Element and text position entries
========================================
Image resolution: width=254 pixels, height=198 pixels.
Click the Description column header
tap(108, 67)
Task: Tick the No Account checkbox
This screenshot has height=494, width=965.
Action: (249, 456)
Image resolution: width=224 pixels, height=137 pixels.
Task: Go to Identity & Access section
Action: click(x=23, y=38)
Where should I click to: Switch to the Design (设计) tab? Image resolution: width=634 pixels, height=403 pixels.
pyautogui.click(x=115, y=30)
========================================
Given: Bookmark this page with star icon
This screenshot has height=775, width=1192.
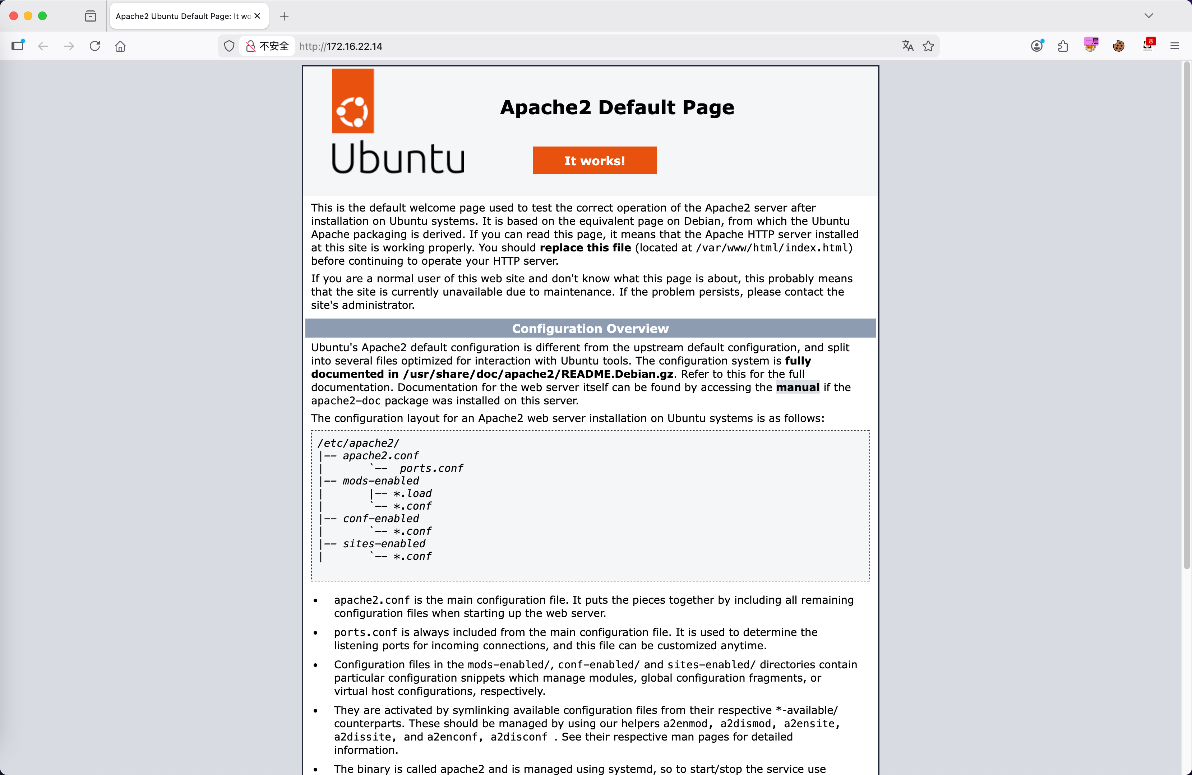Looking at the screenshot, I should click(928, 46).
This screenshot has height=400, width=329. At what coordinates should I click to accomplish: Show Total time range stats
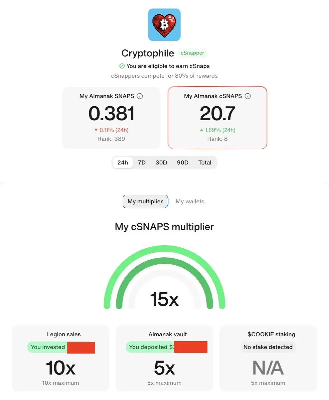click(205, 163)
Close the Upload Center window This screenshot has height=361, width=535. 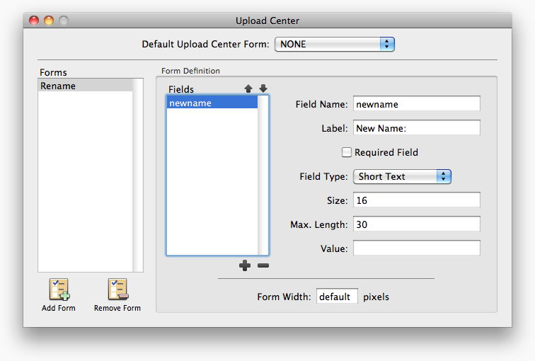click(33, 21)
========================================
The task
Please rewrite the entries starting at the line that contains "Where should I" and ending at the line that contains "pyautogui.click(x=115, y=30)", requests included, with each click coordinate in the answers multiplied by 2.15 and rounded to the nearest whole number, halves rounding up. Leave every other number unchanged and return only those lines.

Exercise result
Where should I click to: Switch to the Design (设计) tab? Image resolution: width=634 pixels, height=403 pixels.
pyautogui.click(x=247, y=65)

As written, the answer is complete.